**EXERCICE COURT A**
Répondez à ces questions sur l'extrait consacré à George Miles.
(i) Entre quelles années Dennis Cooper a-t-il écrit le « cycle George Miles » ?
(ii) Combien de romans compte ce cycle ?
(iii) Quels deux genres de livres J'ai fait un vœu n'est-il pas, d'après le second paragraphe ?
**EXERCICE COURT B**
Dans l'extrait consacré à George Miles, relevez toutes les formes d'écrits par lesquelles, selon la citation de Dennis Cooper, il a tenté de réinventer George.
**EXERCICE COURT C**
Recopiez, s'il vous plaît, le passage de l'extrait consacré à George Miles qui commence par les mots contenant « Avec J’ai fait » et s'achève sur « lui donne vie. ».

**EXTRAIT DU DOCUMENT**
● ● ● ● ●
Avec J’ai fait un vœu, Dennis Cooper retrouve la figure de celui qui a été le « centre », ou l’attracteur, d’un cycle de cinq romans, et peut-être de ses autres livres. George Miles est ce jeune garçon, puis adolescent, rencontré dans sa jeunesse par l’auteur et qui, un jour, se donnera la mort. C’est autour de lui que Dennis Cooper écrira, entre les années 90 et 2000, le « cycle George Miles ». Pourtant, J’ai fait un vœu n’est pas un volume supplémentaire de ce cycle ni une sorte d’explicitation. Le livre est d’abord un récit où s’articulent le désir et l’écriture, livre qui questionnerait le moteur de l’écriture de Dennis Cooper, ce qui lui donne vie.
Si George Miles est omniprésent dans J’ai fait un vœu, il l’est moins à la manière d’un personnage que d’un attracteur autour duquel le livre se structure et se déploie. On ne peut pas dire que George Miles soit présent dans le livre en tant que personne – le livre n’étant pas une biographie, pas plus qu’une autobiographie – ni même en tant que personnage puisqu’il y apparaît sous la forme d’avatars divers et différents qui se succèdent à travers les chapitres, avatars reliés par un même nom et prénom, par des motifs récurrents (jeunesse, beauté, un pistolet, le désir qu’il inspire, etc.), et par la relation qu’une autre figure, celle de Dennis, entretient avec chacun d’eux. Dennis Cooper signale lui-même ce destin de George Miles à travers son œuvre antérieure, soit qu’il soit évoqué directement, soit qu’il soit l’occasion d’une prolifération, d’une série, à la fois, de similaires et de différents : « Je rêvais toujours de réinventer George mais à cette époque-là uniquement dans la sécurité que me procurait l’écriture, des poèmes et de mauvaises nouvelles, et plus tard des romans, cinq, où j’essayais de le résumer, de le rendre plus sexy, ou à moitié sain d’esprit […], parfois en gardant son nom, parfois avec un autre et des corps équivalents mais plus canon, d’autres talents, et différents problèmes, et si vous voulez vous pouvez découvrir comment il s’en tire à chaque fois : George, David, Kevin, Ziggy, Robin, Chris, Drew, Sniffled, Egore, Dagger, George ».
● ● ● ● ●
**DONNÉES AFFICHÉES**
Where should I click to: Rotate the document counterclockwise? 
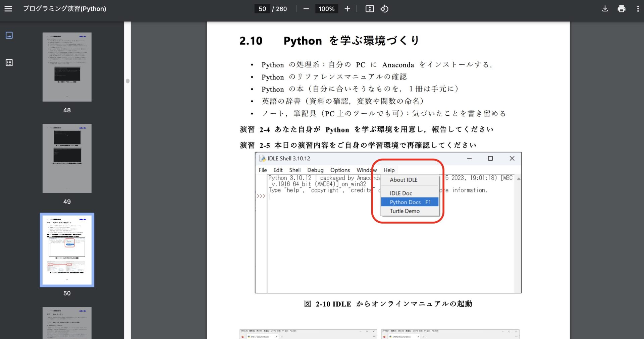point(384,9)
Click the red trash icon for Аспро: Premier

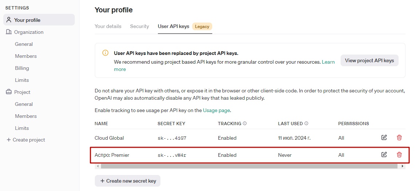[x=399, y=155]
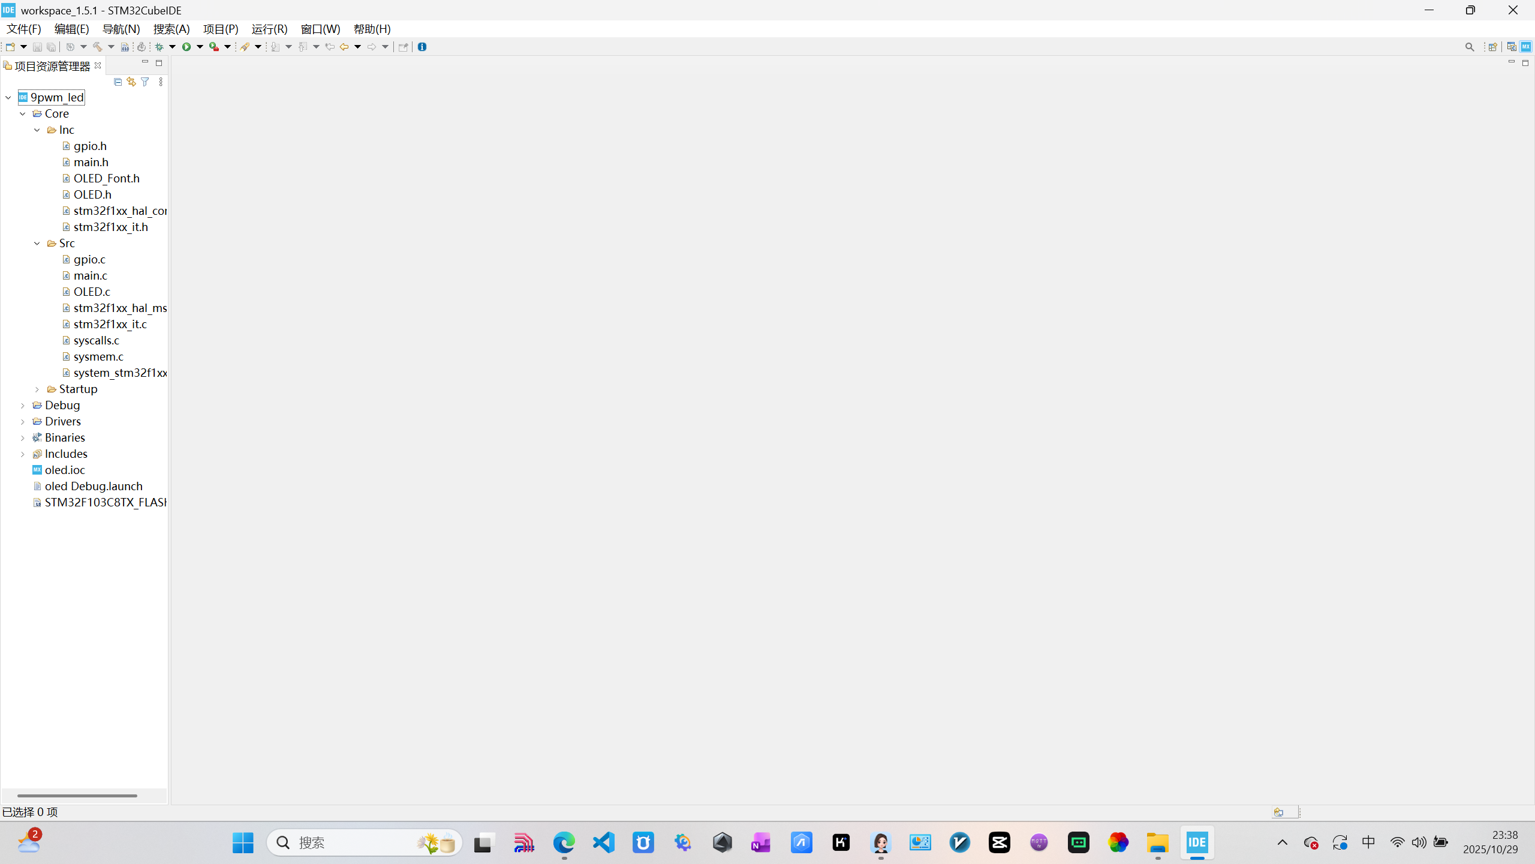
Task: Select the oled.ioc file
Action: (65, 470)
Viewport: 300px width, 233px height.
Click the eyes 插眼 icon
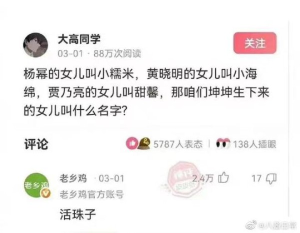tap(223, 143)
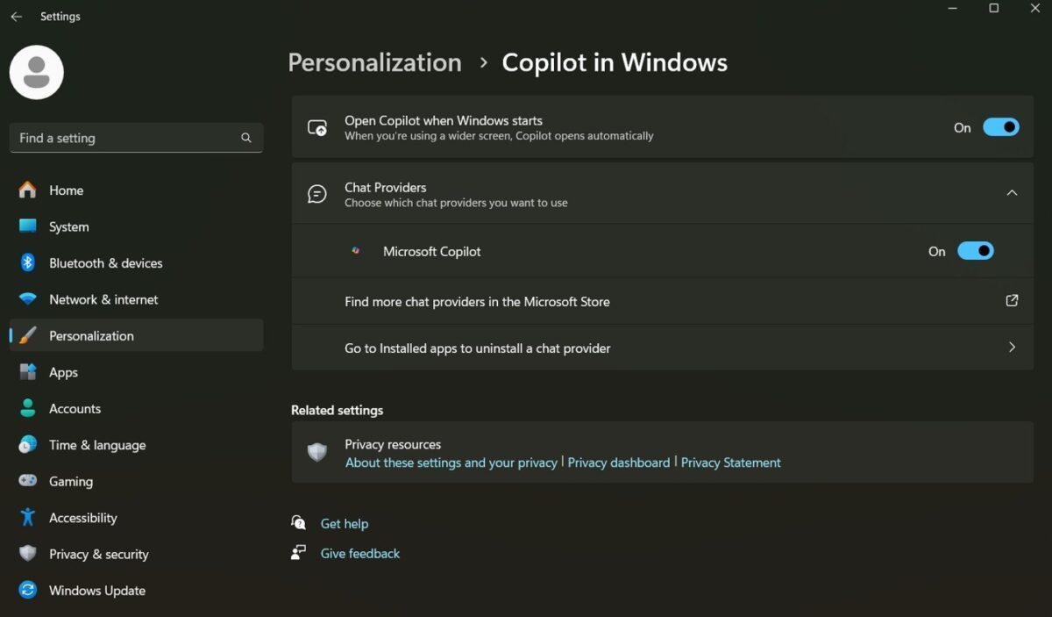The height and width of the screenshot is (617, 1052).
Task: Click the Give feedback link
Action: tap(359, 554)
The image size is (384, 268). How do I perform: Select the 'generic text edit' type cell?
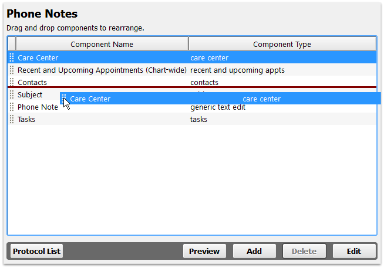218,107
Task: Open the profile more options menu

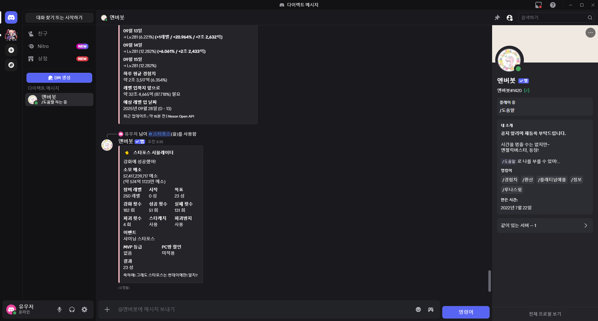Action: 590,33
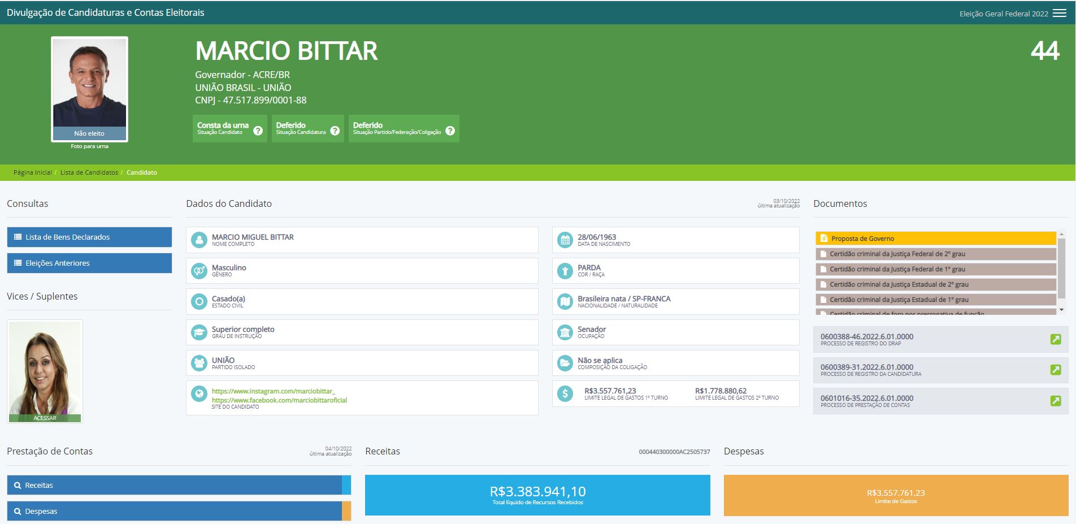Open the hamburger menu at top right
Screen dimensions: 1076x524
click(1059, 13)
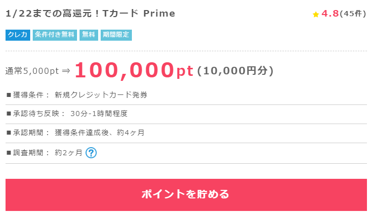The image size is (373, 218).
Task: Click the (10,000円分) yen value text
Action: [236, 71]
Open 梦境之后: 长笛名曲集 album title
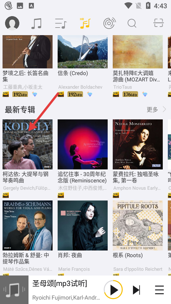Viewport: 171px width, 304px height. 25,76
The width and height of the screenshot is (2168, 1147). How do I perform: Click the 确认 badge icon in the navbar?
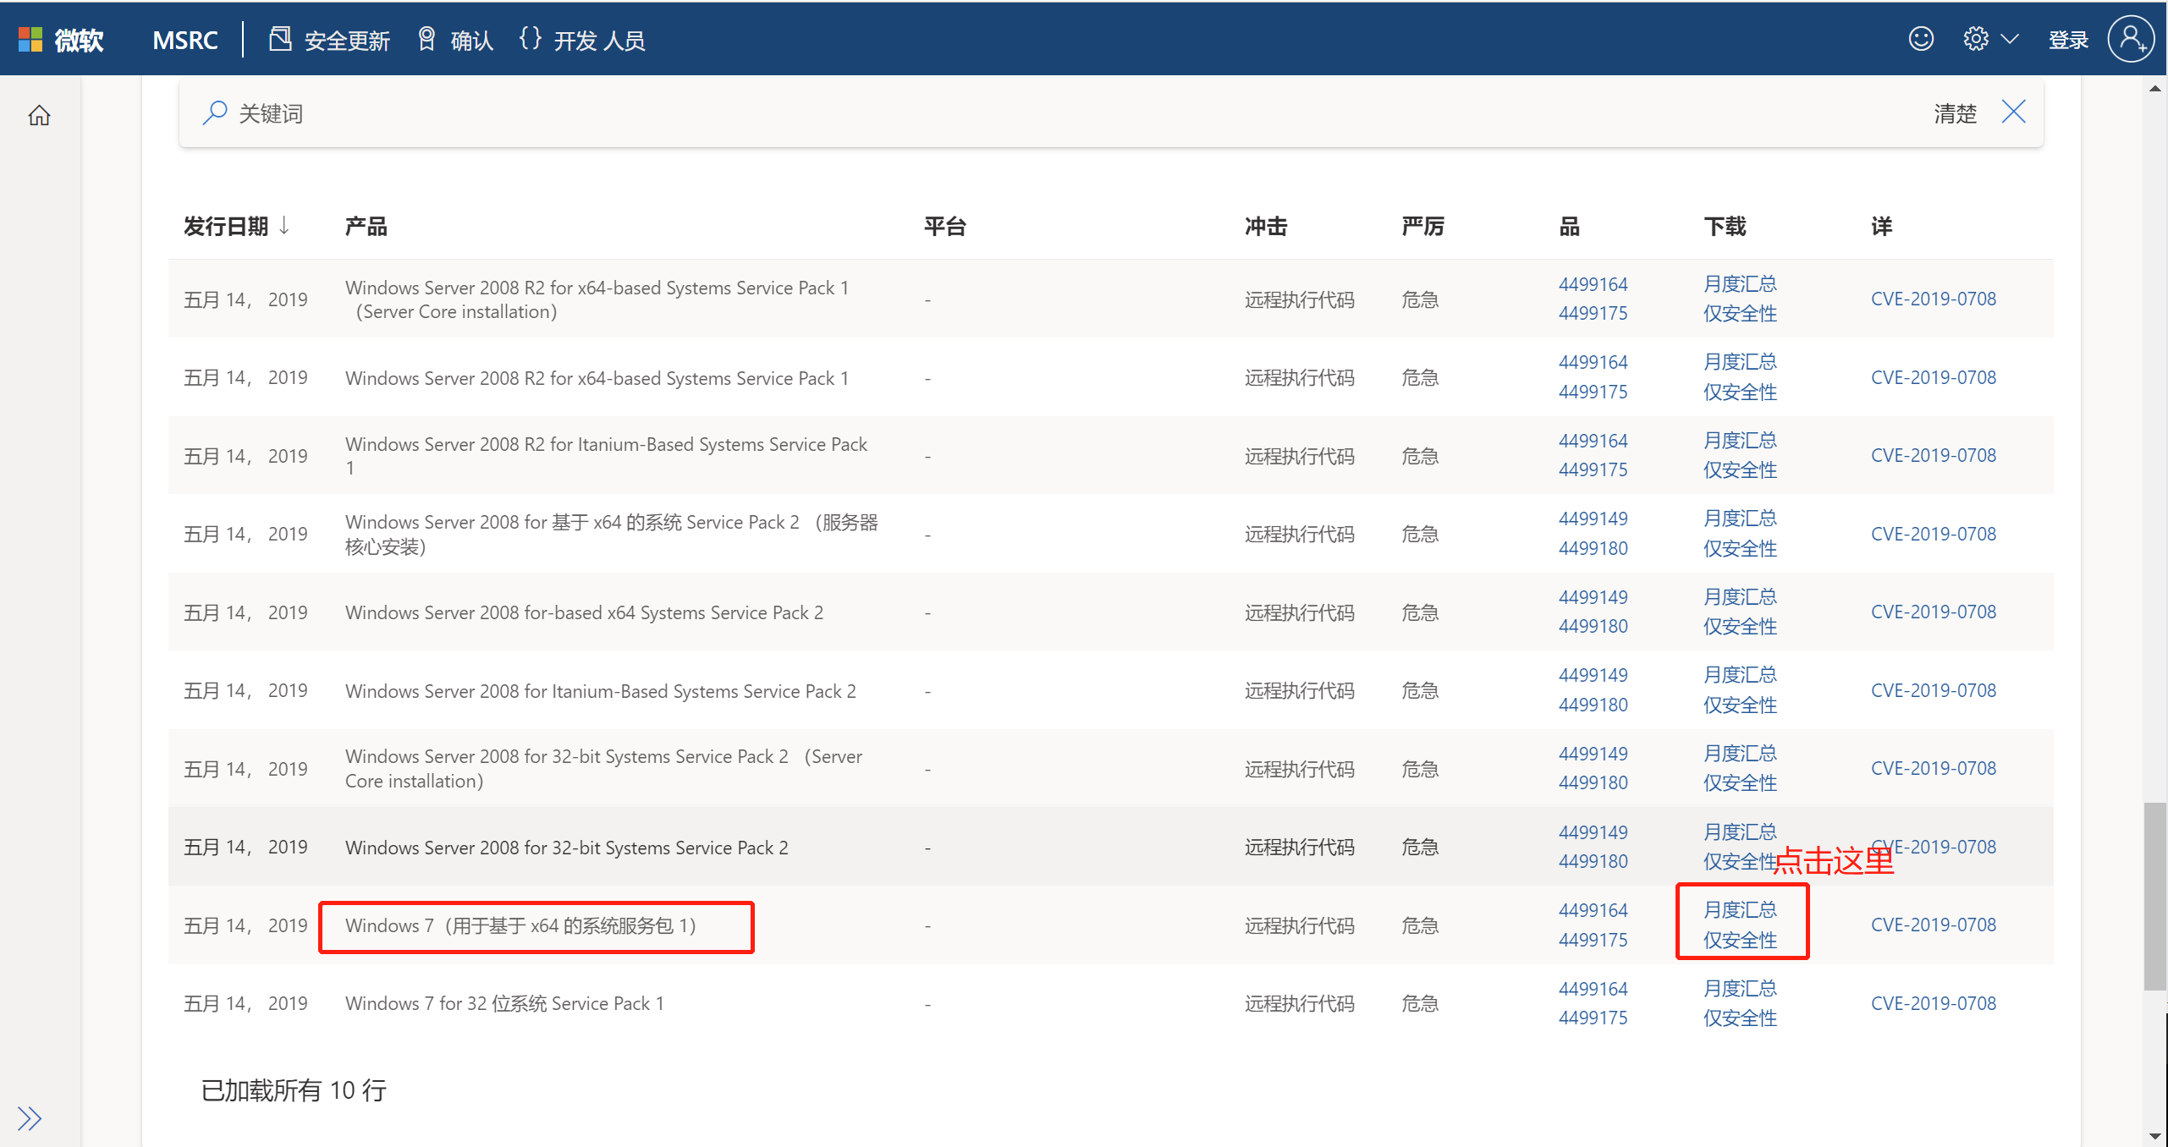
● ● ● ● ●
**RÉPONSE FINALE A**
(i) Entre les années 90 et 2000.
(ii) Cinq.
(iii) Une biographie et une autobiographie.

**RÉPONSE FINALE B**
Des poèmes, de mauvaises nouvelles, des romans.

**RÉPONSE FINALE C**
Avec J’ai fait un vœu, Dennis Cooper retrouve la figure de celui qui a été le « centre », ou l’attracteur, d’un cycle de cinq romans, et peut-être de ses autres livres. George Miles est ce jeune garçon, puis adolescent, rencontré dans sa jeunesse par l’auteur et qui, un jour, se donnera la mort. C’est autour de lui que Dennis Cooper écrira, entre les années 90 et 2000, le « cycle George Miles ». Pourtant, J’ai fait un vœu n’est pas un volume supplémentaire de ce cycle ni une sorte d’explicitation. Le livre est d’abord un récit où s’articulent le désir et l’écriture, livre qui questionnerait le moteur de l’écriture de Dennis Cooper, ce qui lui donne vie.